The thing is witty in look and happenstance: the people are bulbously malleable as in The Incredibles, and the sets have a Burtonesque retro-engineering feel to them, but because the animation is done in France, the flow and pace, and attention to detail, is quite unlike things state-side, making it intriguing and refreshing. The voice-actors are spot-on by being nearly impenetrably unidentifiable...you won't recognize Will Arnett, or Kristen Wiig (two of my favorite comic actors of the moment) or Russell Brand, and Steve Carell's Gru is an amazing comic performance featuring crack timing, muttered asides and a nicely Slavic accent that tortures its way through idioms. 

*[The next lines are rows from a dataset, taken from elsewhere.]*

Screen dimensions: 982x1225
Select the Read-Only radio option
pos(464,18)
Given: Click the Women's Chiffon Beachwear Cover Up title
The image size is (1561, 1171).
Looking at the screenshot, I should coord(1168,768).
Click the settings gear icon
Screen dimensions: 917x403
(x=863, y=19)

And I love the buried movie references, little echoes of the past that tweak the unconscious, be they from It's a Wonderful Life, The Wrath of Khan, The Empire Strikes Back, or The Godfather (the last is so wickedly placed, I couldn't believe the writers were so sick to think of it). But, it's all done with its heart in the right place and a warmth of spirit tough to find in movies these days. It'll yank your heart strings to a ridiculously cartoonish length and never let them go.  This is one for the whole family, even though the parents will need to do a bit of explaining along the way (some of the jokes will just sail past the heads of kids, which is always a sign of a good cartoon).
I saw Despicable Me in 2-D, but it might actually benefit a 3-D screening, especially for the end-title sequence where the Minions attempt to bridge the gap between the screen and the audience—a hilarious concept that's a bit mind-blowing when you think of it (and evidently there's a phone app that allows you to translate what they're saying during it—will wonders never cease?).


* Called "Minions," they have all sorts of uses and are voiced by the co-directors and "Flight of the Conchords" Jemaine Clement.  Yee-es.